═════ Exercise data

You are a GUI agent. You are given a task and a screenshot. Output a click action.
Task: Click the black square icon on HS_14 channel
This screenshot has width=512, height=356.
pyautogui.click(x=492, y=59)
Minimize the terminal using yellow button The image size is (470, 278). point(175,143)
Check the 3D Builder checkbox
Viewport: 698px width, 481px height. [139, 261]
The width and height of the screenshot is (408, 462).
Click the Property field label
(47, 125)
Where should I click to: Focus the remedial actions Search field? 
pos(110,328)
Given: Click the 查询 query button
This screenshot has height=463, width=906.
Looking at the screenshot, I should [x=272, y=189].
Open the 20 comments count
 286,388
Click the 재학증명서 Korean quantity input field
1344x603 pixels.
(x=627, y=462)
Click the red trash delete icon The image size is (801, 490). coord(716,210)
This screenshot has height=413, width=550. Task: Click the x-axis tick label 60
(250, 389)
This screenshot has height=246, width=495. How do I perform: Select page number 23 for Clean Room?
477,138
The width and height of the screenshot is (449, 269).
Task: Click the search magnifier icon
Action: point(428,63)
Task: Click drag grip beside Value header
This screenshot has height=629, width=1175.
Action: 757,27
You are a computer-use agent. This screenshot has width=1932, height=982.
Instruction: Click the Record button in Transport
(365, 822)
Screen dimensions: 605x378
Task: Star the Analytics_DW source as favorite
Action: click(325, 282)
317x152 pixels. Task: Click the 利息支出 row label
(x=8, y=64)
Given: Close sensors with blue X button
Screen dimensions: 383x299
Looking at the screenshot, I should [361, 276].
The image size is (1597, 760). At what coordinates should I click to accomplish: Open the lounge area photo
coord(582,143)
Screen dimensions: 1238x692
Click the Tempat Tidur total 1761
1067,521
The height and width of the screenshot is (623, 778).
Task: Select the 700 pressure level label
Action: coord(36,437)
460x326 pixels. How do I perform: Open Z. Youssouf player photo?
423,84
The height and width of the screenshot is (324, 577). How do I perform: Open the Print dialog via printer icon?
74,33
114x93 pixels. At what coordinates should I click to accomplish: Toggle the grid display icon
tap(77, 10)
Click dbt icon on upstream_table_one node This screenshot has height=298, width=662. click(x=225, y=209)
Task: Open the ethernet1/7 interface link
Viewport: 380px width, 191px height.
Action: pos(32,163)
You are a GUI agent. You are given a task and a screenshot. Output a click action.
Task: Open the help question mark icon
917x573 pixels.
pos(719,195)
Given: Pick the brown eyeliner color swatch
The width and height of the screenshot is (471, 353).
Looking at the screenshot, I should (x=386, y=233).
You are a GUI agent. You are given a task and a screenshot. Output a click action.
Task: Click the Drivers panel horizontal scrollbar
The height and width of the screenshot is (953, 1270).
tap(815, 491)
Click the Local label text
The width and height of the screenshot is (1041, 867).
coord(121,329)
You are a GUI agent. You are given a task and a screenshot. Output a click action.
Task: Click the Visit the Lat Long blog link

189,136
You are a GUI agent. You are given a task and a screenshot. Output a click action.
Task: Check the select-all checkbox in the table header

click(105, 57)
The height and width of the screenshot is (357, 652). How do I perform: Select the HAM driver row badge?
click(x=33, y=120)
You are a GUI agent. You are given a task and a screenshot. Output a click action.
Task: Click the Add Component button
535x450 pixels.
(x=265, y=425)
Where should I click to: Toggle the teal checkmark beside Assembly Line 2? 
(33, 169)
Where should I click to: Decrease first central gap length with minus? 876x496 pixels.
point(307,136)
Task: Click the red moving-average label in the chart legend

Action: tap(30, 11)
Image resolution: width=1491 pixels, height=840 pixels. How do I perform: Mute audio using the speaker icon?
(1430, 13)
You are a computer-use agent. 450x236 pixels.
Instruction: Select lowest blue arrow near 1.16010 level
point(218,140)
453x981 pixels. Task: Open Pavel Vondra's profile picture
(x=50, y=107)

══════════

Reproduce every line of the records above without any change.

You are a GUI agent. You are given a task and a screenshot. Output a click action.
Task: Click the black square icon on HS_14 channel
This screenshot has width=512, height=356.
pyautogui.click(x=492, y=59)
Minimize the terminal using yellow button The image size is (470, 278). point(175,143)
Check the 3D Builder checkbox
Viewport: 698px width, 481px height. [139, 261]
The width and height of the screenshot is (408, 462).
Click the Property field label
(47, 125)
Where should I click to: Focus the remedial actions Search field? 
pos(110,328)
Given: Click the 查询 query button
This screenshot has height=463, width=906.
Looking at the screenshot, I should [x=272, y=189].
Open the 20 comments count
 286,388
Click the 재학증명서 Korean quantity input field
1344x603 pixels.
(x=627, y=462)
Click the red trash delete icon The image size is (801, 490). coord(716,210)
This screenshot has height=413, width=550. Task: Click the x-axis tick label 60
(250, 389)
This screenshot has height=246, width=495. How do I perform: Select page number 23 for Clean Room?
477,138
The width and height of the screenshot is (449, 269).
Task: Click the search magnifier icon
Action: point(428,63)
Task: Click drag grip beside Value header
This screenshot has height=629, width=1175.
Action: 757,27
You are a computer-use agent. This screenshot has width=1932, height=982.
Instruction: Click the Record button in Transport
(365, 822)
Screen dimensions: 605x378
Task: Star the Analytics_DW source as favorite
Action: click(325, 282)
317x152 pixels. Task: Click the 利息支出 row label
(x=8, y=64)
Given: Close sensors with blue X button
Screen dimensions: 383x299
Looking at the screenshot, I should [361, 276].
The image size is (1597, 760). At what coordinates should I click to accomplish: Open the lounge area photo
coord(582,143)
Screen dimensions: 1238x692
Click the Tempat Tidur total 1761
1067,521
The height and width of the screenshot is (623, 778).
Task: Select the 700 pressure level label
Action: coord(36,437)
460x326 pixels. How do I perform: Open Z. Youssouf player photo?
423,84
The height and width of the screenshot is (324, 577). How do I perform: Open the Print dialog via printer icon?
74,33
114x93 pixels. At what coordinates should I click to accomplish: Toggle the grid display icon
tap(77, 10)
Click dbt icon on upstream_table_one node This screenshot has height=298, width=662. click(x=225, y=209)
Task: Open the ethernet1/7 interface link
Viewport: 380px width, 191px height.
Action: pos(32,163)
You are a GUI agent. You are given a task and a screenshot. Output a click action.
Task: Open the help question mark icon
917x573 pixels.
pos(719,195)
Given: Pick the brown eyeliner color swatch
The width and height of the screenshot is (471, 353).
Looking at the screenshot, I should (x=386, y=233).
You are a GUI agent. You are given a task and a screenshot. Output a click action.
Task: Click the Drivers panel horizontal scrollbar
The height and width of the screenshot is (953, 1270).
tap(815, 491)
Click the Local label text
The width and height of the screenshot is (1041, 867).
coord(121,329)
You are a GUI agent. You are given a task and a screenshot. Output a click action.
Task: Click the Visit the Lat Long blog link

189,136
You are a GUI agent. You are given a task and a screenshot. Output a click action.
Task: Check the select-all checkbox in the table header

click(105, 57)
The height and width of the screenshot is (357, 652). How do I perform: Select the HAM driver row badge?
click(x=33, y=120)
You are a GUI agent. You are given a task and a screenshot. Output a click action.
Task: Click the Add Component button
535x450 pixels.
(x=265, y=425)
Where should I click to: Toggle the teal checkmark beside Assembly Line 2? 
(33, 169)
Where should I click to: Decrease first central gap length with minus? 876x496 pixels.
point(307,136)
Task: Click the red moving-average label in the chart legend

Action: tap(30, 11)
Image resolution: width=1491 pixels, height=840 pixels. How do I perform: Mute audio using the speaker icon?
(1430, 13)
You are a computer-use agent. 450x236 pixels.
Instruction: Select lowest blue arrow near 1.16010 level
point(218,140)
453x981 pixels. Task: Open Pavel Vondra's profile picture
(x=50, y=107)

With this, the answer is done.